In essence, the report provides new proof that the legality of abortion
has much more to do with the safety than the rate of abortion.

Instead, the rate of abortions in a given country corresponds
mostly to the rate of unintended pregnancy, which in turn corresponds closely to
rates of contraceptive use.  Where
abortion remains severely restricted, it happens about as often as where it
isn’t—but it accounts for high rates of maternal death and disability and huge
costs to already strained health systems in developing countries.

 

The
report’s findings are an urgent call to action, and the United States is
well-positioned to be a leader in helping to prevent unintended pregnancies and
unsafe abortions worldwide. The Obama administration deserves praise for
reprioritizing international family planning assistance by rescinding
the anti-family planning Mexico City Policy
(also known as the Global Gag
Rule) and for restoring
U.S. funding to UNFPA
. The administration likewise deserves credit for making
unintended pregnancy prevention one of four pillars of its soon-to-be-released
Global Health Initiative.

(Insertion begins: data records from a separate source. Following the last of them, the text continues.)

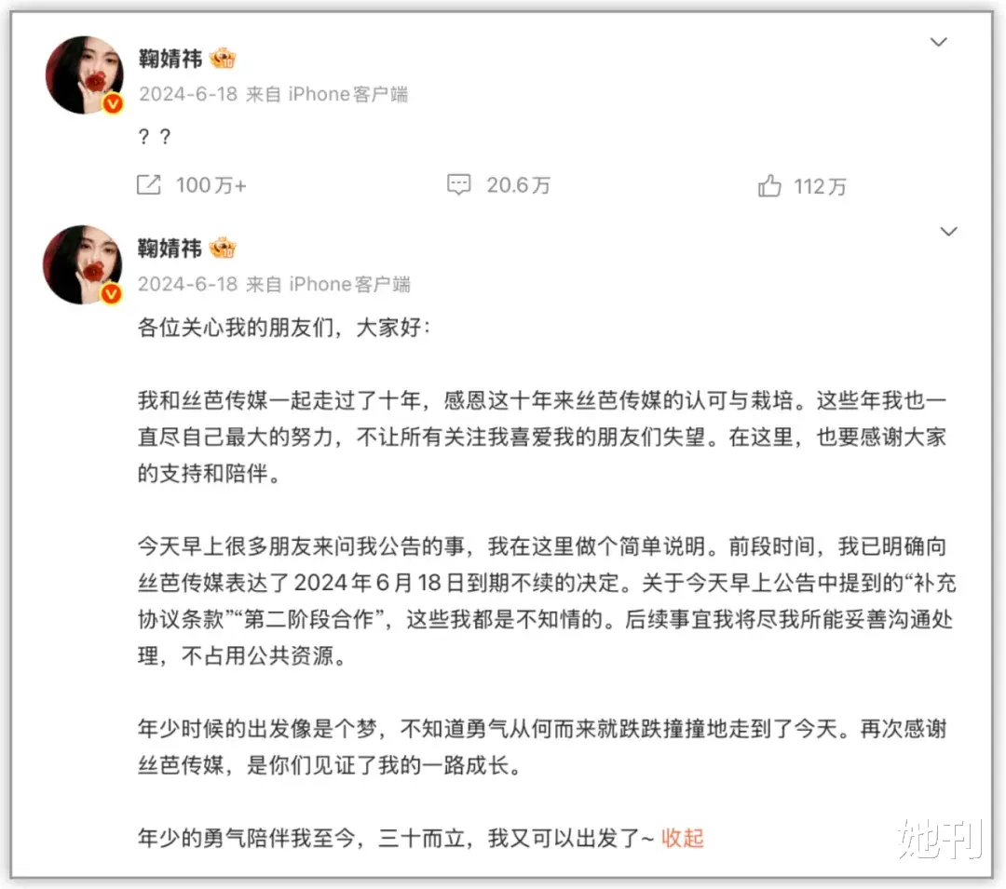This screenshot has width=1006, height=889.
Task: Open 鞠婧祎 profile from second post username
Action: tap(170, 248)
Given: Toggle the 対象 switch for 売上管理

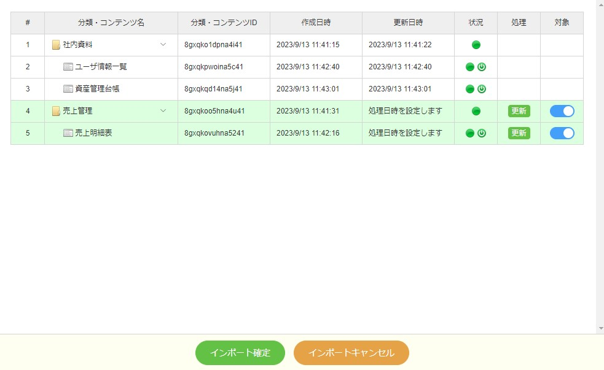Looking at the screenshot, I should tap(562, 111).
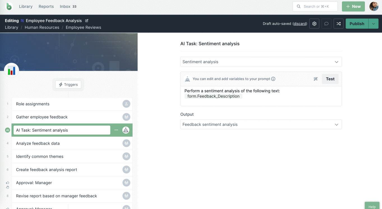
Task: Open comments via the speech bubble icon
Action: tap(326, 24)
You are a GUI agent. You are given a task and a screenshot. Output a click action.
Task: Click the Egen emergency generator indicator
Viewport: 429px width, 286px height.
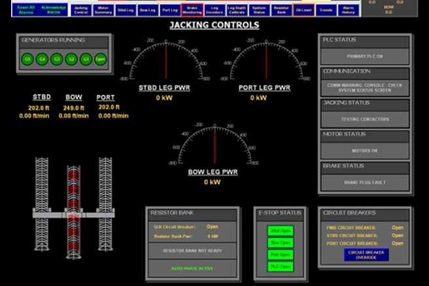(100, 59)
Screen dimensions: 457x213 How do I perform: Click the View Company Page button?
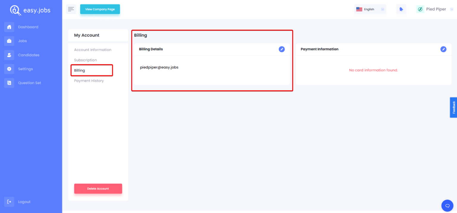[100, 9]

And the new administration and Congress already have
begun making up for lost time and have committed important increases in funding
for international family planning services despite the tough fiscal
environment.

 

But these positive steps are not enough. Deaths from unsafe abortion are utterly preventable
and there is much more the United States can do to avert death and suffering
among millions of women, their children and their families:

  • The
    U.S. Congress should increase foreign aid to international family planning programs
    beyond current proposed increases. U.S. advocates have called for U.S. family
    planning assistance to be doubled, to at least $1 billion annually. A recently
    released report
    by five former directors of the Population and Reproductive
    Health Program of the U.S. Agency for International Development (USAID) goes
    even further, recommending that funding for USAID’s population budget be set at
    $1.2 billion—and raised to $1.5 billion by fiscal year 2014.

  • Congress
    should also reexamine restrictive abortion policies. The 1973 Helms
    amendment bars the U.S. government from paying for safe abortion services
    overseas (much like the Hyde amendment does domestically). This
    restriction should be overturned because it is only exacerbating the
    problem of unsafe abortion and having no effect whatsoever on making
    abortion less likely. The United
    Kingdom’s Department for International Development’s position on unsafe
    abortion
    shows just how far the United States is lagging behind other
    nations when it comes to supporting programs that make safe abortion and
    post-abortion care more accessible globally.

  • Until
    such time as Congress is prepared to confront the Helms amendment ban on
    providing funding for safe abortion services in the world’s poorest
    countries, at the very least, the U.S. should work within the existing
    exceptions under Helms (in cases of rape, incest and danger to the
    mother’s life) to make safe abortion care available to women who meet
    these criteria (consistent with local law). The U.S. should also boost
    programs that aim to prevent the worst consequences of unsafe abortions,
    by helping to make post-abortion care more widely available to women
    suffering complications from clandestine procedures.

  • Lastly,
    the Obama administration should return the United States to its traditional
    role as a strong advocate for family planning at the international level. As
    part of this overall effort, the United States is recommitting itself to
    achieving reductions in maternal mortality and broader access to family
    planning services under the framework agreed during the 1994 International
    Conference on Population and Development in Cairo as well as under the
    millennium development goals.

 

Women
are critical to the economic and social development of societies and to the realization
of U.S. international development priorities, as well as many, if not most, of
the Millennium Development Goals. It’s time for the U.S. to get serious about
addressing better access to contraception, unwanted pregnancy and unsafe
abortion as the key public health challenges they are.